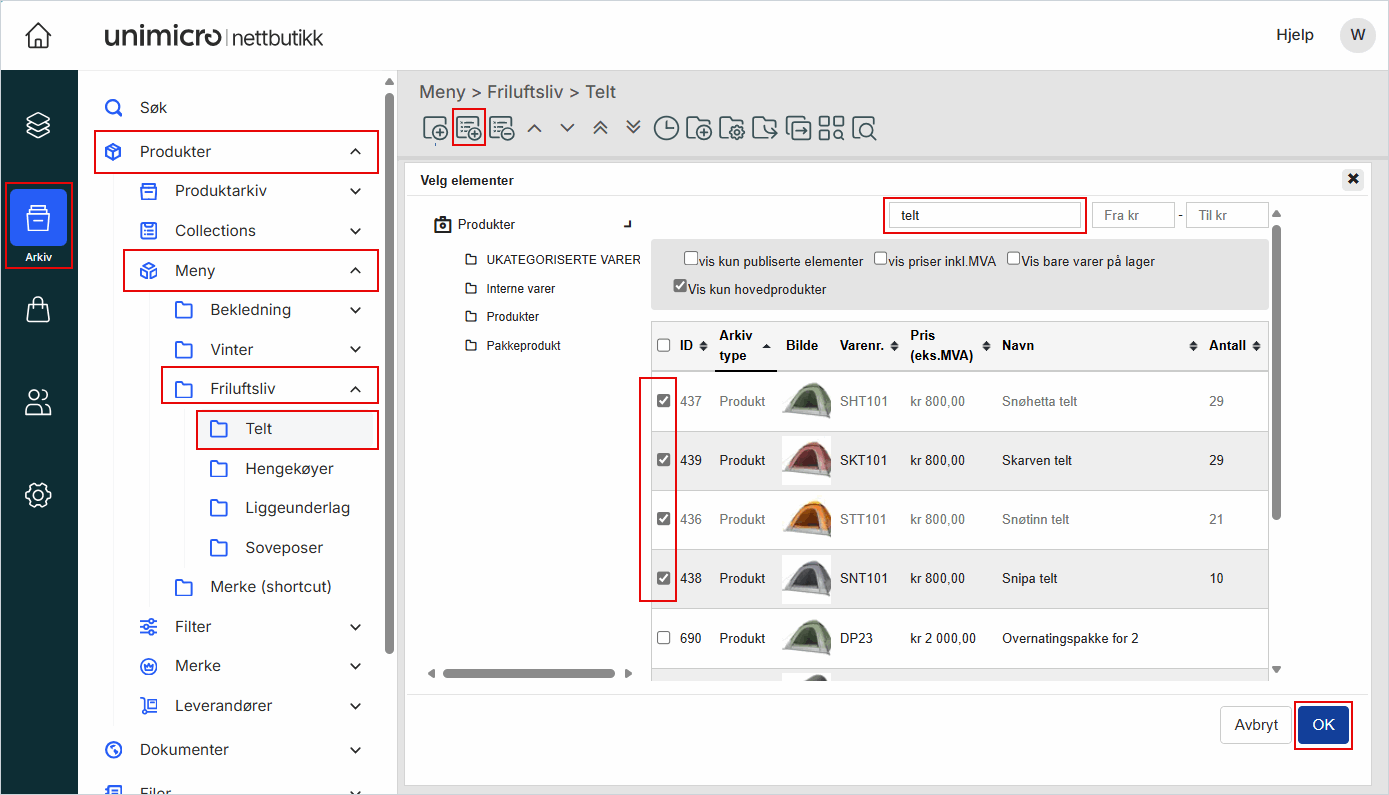Click the folder settings gear icon in toolbar
Screen dimensions: 1389x795
click(732, 128)
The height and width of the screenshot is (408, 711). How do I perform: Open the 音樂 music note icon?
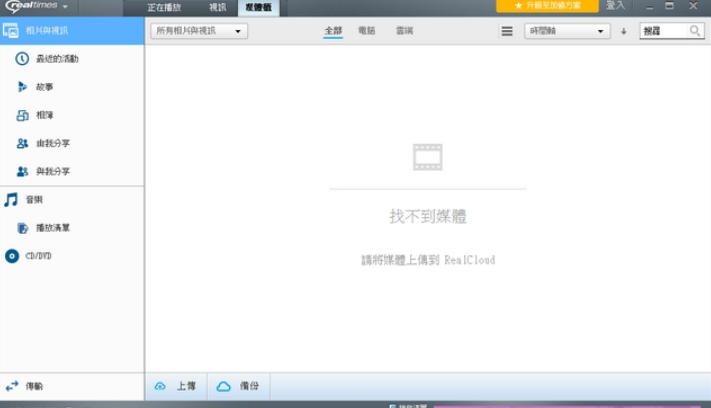point(11,200)
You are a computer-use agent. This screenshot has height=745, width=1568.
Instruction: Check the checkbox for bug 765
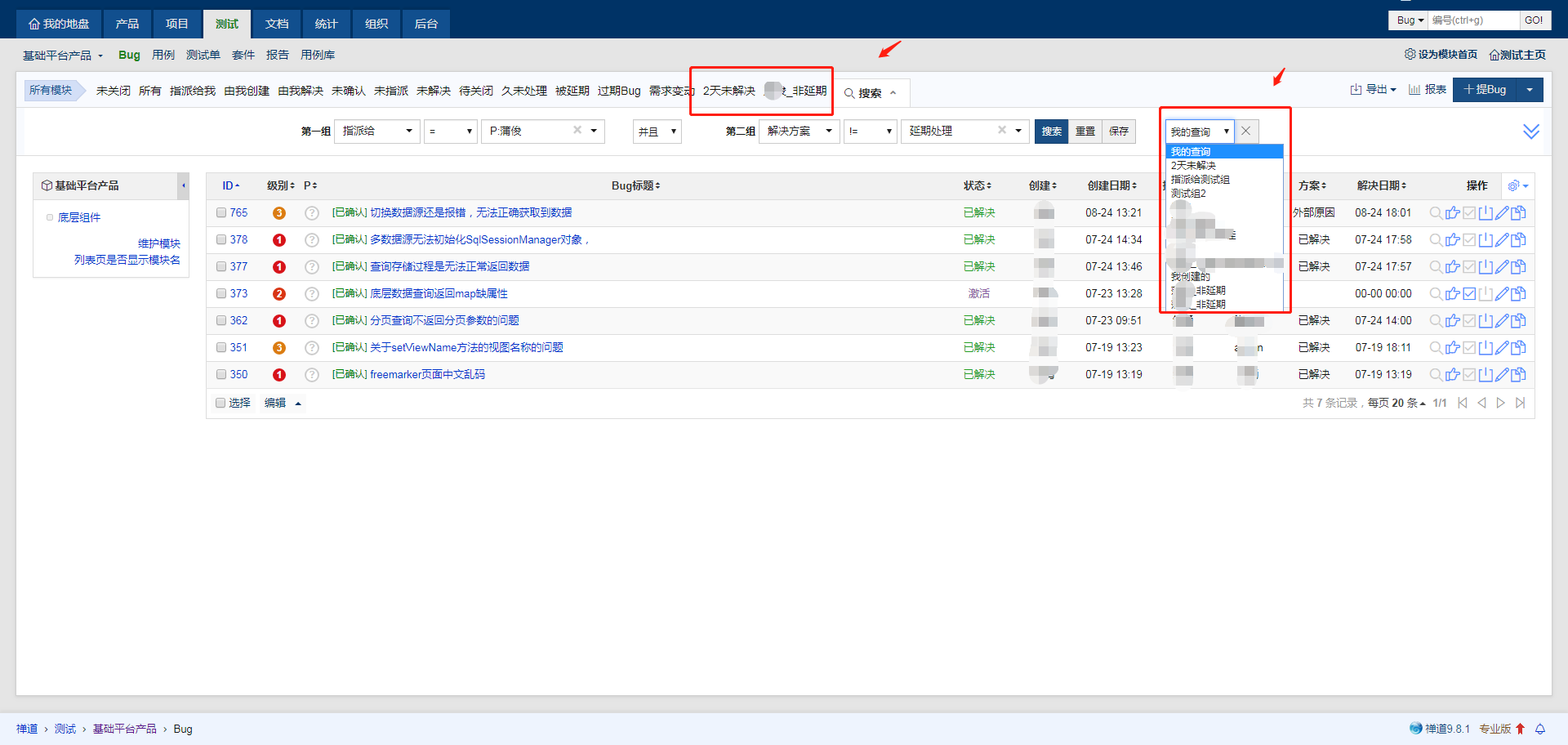pos(221,212)
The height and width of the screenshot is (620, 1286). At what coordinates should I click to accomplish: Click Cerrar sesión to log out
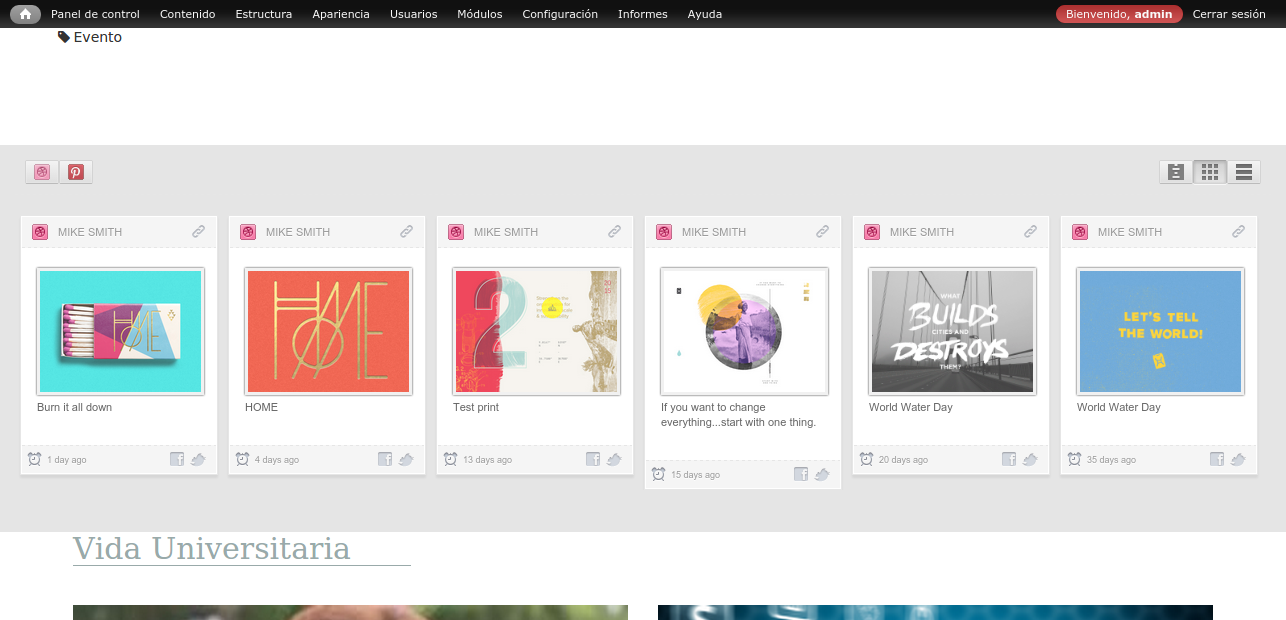[1229, 14]
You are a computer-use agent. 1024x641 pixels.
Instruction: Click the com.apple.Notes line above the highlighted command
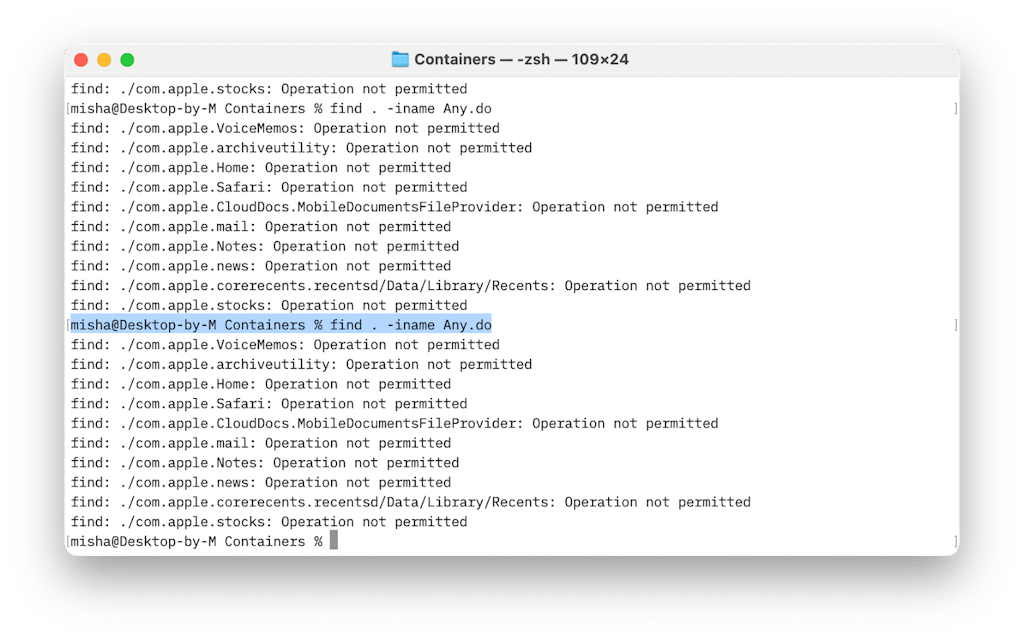(x=265, y=246)
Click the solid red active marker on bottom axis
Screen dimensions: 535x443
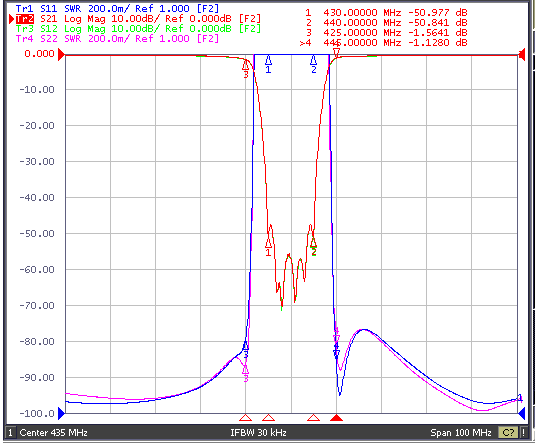(x=336, y=418)
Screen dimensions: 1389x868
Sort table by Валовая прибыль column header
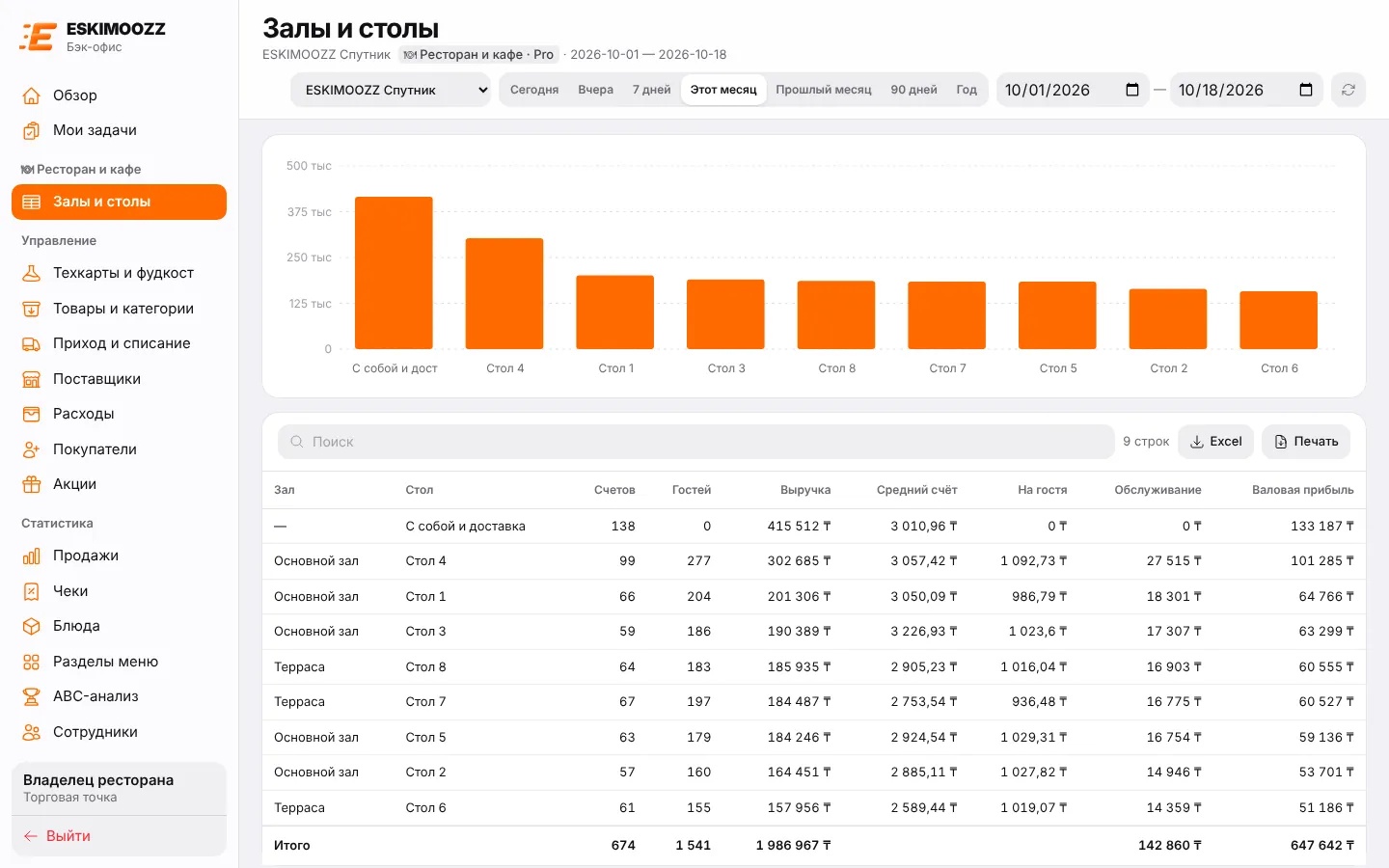click(1302, 490)
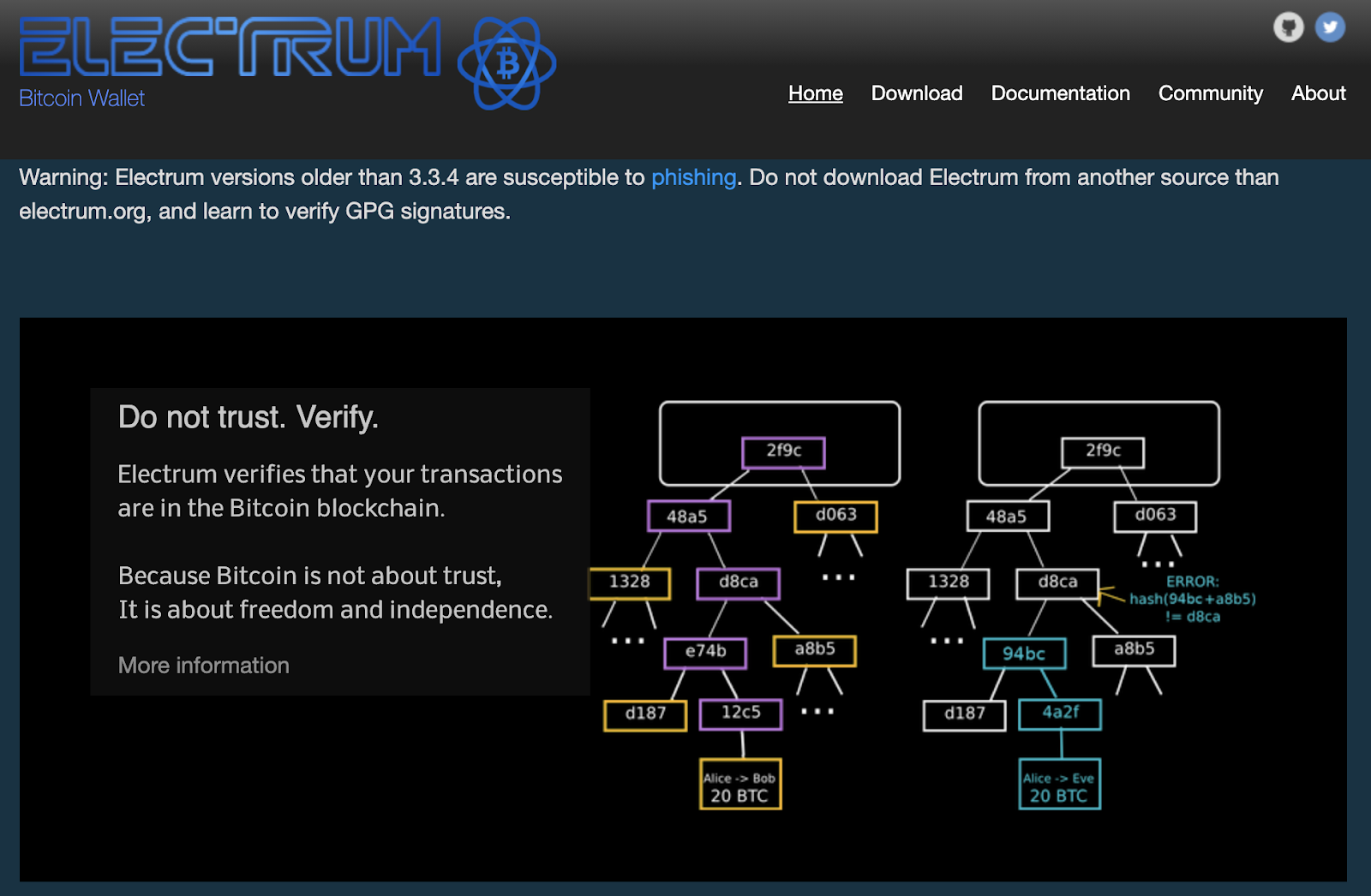Navigate to the Community page
The height and width of the screenshot is (896, 1371).
[x=1210, y=93]
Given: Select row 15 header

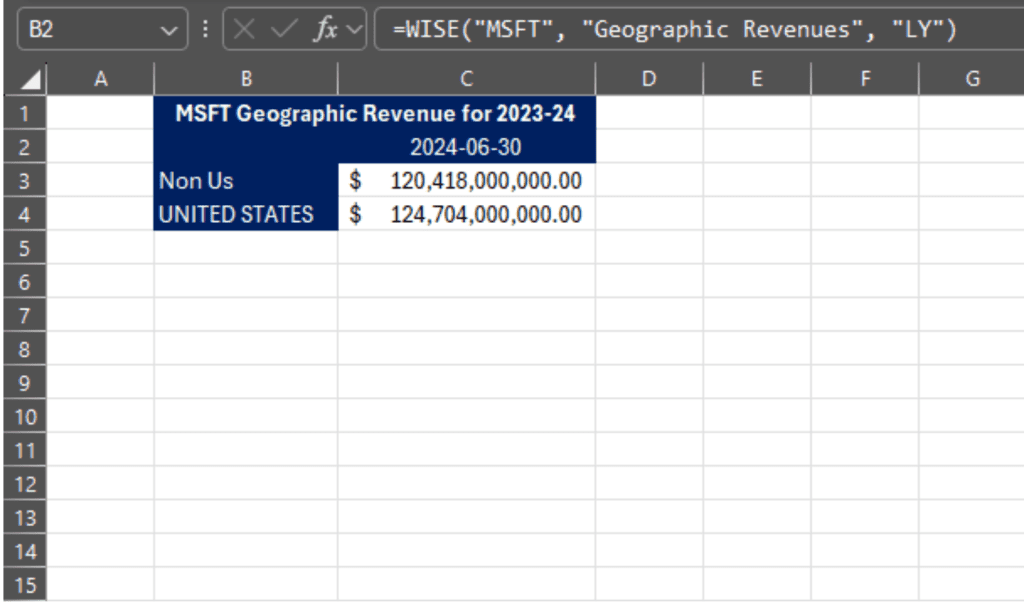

• • • •

### PROBLEM
Output verbatim the lines beginning at the line with "Click the solid" and ending at the last line of the material above, inclusive. Do not carry over any pictures.

### SOLUTION
Click the solid red active marker on bottom axis
Screen dimensions: 535x443
(x=336, y=418)
Screen dimensions: 1389x868
Sort table by Валовая прибыль column header
click(1302, 490)
Navigate to the Community page
The height and width of the screenshot is (896, 1371).
[x=1210, y=93]
Given: Select row 15 header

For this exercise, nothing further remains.